Clemson, which also lost 7-4 to Arizona State on Friday, went 32-29 in the regular season and 1-2 in the ACC Tournament after nearly missing that event. The Tigers then slipped into the NCAA Tournament as the last team in but fell to 1-6 in the last three regional appearances.
Leggett didn’t want to talk about his job status Saturday; he wanted to make that day about his players, who stuck up for him after the game.
“I love the man, first and foremost,” junior second baseman Tyler Krieger said. “(Leggett’s) taught me more than anybody. He’s right there with my parents in my life. It’s not always all about baseball. He’s a great baseball coach, but he’s taught me more about life than people think.
“I think baseball just didn’t go our way this year. We played well at times we had pieces together. We just didn’t put it together all the time, and that’s the key – consistency.”
Junior right fielder Steven Duggar echoed much of Krieger’s sentiments toward Leggett, saying that he came to Clemson to play for a hall of famer.
“I know how I feel about them,” Leggett said about his players. “I know how they feel about me and that’s the important thing.”
Leggett, who didn’t receive a contract extension last year on a deal that ends in 2016, certainly wants to be back. He guided the Tigers from a .500 record at midseason to a 16-13 mark in ACC play and won eight of 11 games heading into the regional. But Clemson couldn’t overcome a struggling bullpen and miscues in the field that plagued it all year.
“I’m really proud of my team,” said Leggett, who’s won 953 games at Clemson and over 1,300 in his coaching career. “I’m proud of how they’ve battled all year long. We had our backs against the wall. We played some really good games and had some really good moments. We’ve had some tough moments, but that’s baseball. It’s a very good conference and a very good schedule that we play.”
Now the Tigers begin another early offseason with more questions than just Leggett’s future. Offensively, nine of the team’s 12 hitters return in 2016, including Reed Rohlman, the team’s top hitter, and Chris Okey, one of the nation’s best power-producing catchers.
However, Krieger and Duggar, who both hit over .300 as mainstays near the top of the order, are draft eligible. Junior Matthew Crownover, the ACC Pitcher of the Year, is likely leaving early for pro baseball. Zack Erwin could also join him, leaving an entire weekend rotation to replace as Jake Long, a T.L. Hanna product, is a senior.

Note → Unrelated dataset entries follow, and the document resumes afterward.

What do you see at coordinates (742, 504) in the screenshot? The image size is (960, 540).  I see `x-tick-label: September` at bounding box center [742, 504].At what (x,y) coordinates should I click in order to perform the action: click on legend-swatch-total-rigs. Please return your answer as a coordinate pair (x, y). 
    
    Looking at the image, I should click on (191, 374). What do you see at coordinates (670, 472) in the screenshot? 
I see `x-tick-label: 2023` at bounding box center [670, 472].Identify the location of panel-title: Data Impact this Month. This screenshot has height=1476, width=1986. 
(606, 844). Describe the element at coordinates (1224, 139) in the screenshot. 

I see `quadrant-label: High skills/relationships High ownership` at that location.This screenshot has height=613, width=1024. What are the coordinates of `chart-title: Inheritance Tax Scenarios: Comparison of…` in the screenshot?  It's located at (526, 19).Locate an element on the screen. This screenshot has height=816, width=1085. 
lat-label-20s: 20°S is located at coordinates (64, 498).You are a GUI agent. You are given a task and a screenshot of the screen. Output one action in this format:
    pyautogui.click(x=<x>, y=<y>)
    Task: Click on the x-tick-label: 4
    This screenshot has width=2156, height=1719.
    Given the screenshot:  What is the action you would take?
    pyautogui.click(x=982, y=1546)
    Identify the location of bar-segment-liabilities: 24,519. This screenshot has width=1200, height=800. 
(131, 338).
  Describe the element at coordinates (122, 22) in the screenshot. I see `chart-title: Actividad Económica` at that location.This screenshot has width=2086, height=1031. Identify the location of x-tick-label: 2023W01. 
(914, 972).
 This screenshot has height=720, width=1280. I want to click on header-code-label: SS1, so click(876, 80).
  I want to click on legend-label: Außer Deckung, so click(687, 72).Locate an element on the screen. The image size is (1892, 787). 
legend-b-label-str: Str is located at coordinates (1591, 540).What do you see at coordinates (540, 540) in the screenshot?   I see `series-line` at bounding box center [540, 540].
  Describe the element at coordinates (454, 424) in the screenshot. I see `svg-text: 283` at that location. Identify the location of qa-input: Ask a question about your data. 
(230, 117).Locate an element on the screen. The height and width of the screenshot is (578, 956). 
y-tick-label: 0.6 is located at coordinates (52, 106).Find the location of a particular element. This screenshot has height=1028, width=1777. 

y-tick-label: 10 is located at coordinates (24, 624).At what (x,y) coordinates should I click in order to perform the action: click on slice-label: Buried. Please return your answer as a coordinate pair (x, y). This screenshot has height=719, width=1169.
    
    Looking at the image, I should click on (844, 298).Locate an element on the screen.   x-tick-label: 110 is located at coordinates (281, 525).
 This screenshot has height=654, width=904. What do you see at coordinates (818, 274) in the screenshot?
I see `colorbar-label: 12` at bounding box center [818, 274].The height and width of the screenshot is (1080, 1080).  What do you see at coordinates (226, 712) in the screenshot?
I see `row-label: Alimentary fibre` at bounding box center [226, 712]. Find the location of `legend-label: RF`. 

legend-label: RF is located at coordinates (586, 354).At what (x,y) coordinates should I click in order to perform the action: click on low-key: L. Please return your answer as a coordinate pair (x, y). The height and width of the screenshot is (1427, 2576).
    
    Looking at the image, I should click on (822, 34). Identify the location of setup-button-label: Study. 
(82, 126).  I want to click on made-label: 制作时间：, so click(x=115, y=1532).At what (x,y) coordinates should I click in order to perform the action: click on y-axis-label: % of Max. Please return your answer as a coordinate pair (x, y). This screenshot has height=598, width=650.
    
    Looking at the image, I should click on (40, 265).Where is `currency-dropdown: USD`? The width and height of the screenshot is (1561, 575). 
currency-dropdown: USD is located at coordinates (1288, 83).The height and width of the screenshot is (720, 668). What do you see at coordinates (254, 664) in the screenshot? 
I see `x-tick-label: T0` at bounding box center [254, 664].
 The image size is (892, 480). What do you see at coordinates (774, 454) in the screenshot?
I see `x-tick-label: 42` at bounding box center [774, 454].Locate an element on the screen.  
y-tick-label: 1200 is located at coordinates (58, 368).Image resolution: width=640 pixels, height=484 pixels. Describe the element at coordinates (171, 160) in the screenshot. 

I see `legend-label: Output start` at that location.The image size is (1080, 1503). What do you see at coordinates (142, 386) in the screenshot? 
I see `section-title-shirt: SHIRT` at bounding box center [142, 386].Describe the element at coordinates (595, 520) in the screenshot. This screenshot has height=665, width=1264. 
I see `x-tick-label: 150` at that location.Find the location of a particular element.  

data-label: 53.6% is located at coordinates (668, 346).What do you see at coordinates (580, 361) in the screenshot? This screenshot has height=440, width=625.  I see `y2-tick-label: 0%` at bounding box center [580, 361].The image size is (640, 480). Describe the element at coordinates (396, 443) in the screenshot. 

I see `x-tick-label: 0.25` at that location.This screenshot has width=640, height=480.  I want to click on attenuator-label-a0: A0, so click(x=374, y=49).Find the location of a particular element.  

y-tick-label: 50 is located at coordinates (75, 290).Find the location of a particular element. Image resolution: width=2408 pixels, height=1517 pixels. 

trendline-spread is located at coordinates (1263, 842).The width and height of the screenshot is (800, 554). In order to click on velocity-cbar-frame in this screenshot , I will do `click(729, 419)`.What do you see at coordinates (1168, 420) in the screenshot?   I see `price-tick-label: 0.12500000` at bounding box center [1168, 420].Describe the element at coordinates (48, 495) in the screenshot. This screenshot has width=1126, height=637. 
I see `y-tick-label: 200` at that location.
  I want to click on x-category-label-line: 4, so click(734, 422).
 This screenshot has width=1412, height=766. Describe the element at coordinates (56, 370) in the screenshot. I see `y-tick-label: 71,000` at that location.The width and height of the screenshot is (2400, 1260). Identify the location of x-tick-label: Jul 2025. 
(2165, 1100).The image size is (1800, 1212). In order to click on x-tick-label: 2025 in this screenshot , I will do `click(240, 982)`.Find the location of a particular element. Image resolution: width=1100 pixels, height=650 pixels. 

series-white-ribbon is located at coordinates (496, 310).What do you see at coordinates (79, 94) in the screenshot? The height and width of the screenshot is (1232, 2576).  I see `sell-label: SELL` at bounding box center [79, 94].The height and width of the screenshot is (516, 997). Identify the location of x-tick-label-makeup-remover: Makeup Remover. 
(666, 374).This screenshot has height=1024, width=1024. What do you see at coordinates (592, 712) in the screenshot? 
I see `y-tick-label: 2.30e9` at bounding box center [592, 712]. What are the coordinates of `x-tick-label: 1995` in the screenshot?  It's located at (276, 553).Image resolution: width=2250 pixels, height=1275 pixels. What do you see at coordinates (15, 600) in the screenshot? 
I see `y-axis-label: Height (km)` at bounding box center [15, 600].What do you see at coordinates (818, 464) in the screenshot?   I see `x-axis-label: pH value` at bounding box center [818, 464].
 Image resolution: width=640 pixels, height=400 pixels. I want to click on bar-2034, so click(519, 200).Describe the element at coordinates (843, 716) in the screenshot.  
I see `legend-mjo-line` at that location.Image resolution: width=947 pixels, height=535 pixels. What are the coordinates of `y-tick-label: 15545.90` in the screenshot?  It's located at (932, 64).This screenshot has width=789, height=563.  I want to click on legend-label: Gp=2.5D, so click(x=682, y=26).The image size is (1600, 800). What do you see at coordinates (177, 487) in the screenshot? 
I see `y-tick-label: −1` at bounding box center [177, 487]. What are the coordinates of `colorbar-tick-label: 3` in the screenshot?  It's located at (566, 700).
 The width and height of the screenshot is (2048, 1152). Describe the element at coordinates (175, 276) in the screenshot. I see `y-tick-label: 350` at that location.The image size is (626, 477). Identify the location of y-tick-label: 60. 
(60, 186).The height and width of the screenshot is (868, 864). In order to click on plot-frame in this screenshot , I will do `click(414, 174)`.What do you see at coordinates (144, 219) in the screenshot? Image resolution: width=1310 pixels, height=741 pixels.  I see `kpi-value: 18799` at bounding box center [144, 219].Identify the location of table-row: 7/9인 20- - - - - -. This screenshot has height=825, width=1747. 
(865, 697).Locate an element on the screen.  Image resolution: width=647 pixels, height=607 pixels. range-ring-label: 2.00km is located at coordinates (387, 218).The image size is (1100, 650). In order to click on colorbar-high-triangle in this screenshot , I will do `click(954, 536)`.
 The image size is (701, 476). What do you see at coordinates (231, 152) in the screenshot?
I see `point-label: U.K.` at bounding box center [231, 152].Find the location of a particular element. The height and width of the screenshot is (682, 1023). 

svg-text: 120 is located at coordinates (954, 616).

Center fielder Tyler Slaton will also have to be replaced, and there could always be others leaving the program via transfer, depending on what happens with the coaching staff. Clemson does have 14 newcomers arriving for next season in PerfectGame.org’s 11th best recruiting class nationally.
Leggett also hopes that the Academic Common Market helps baseball moving forward. Earlier this year, the university agreed to join a program that helps out-of-state students receive in-state tuition costs if desired programs aren’t offered in their states. With 27 roster spots and 11.7 scholarships, it could get Leggett players previously unavailable.
And while there’s a new $9 million player facility set open soon, there’s an image still under repair. One of Radakovich’s challenges to Leggett was to improve the coach’s public persona, but Clemson’s home attendance declined for the second consecutive season. Obviously winning would aid that issue, but the Tigers don’t want to head into another season trying to play through outside noise and apathy.
“If people are talking negative about the program, we don’t care,” Krieger said. “We know the integrity of this team, the integrity of this program, and we take a lot of pride in everything that we do, because we are Clemson University.”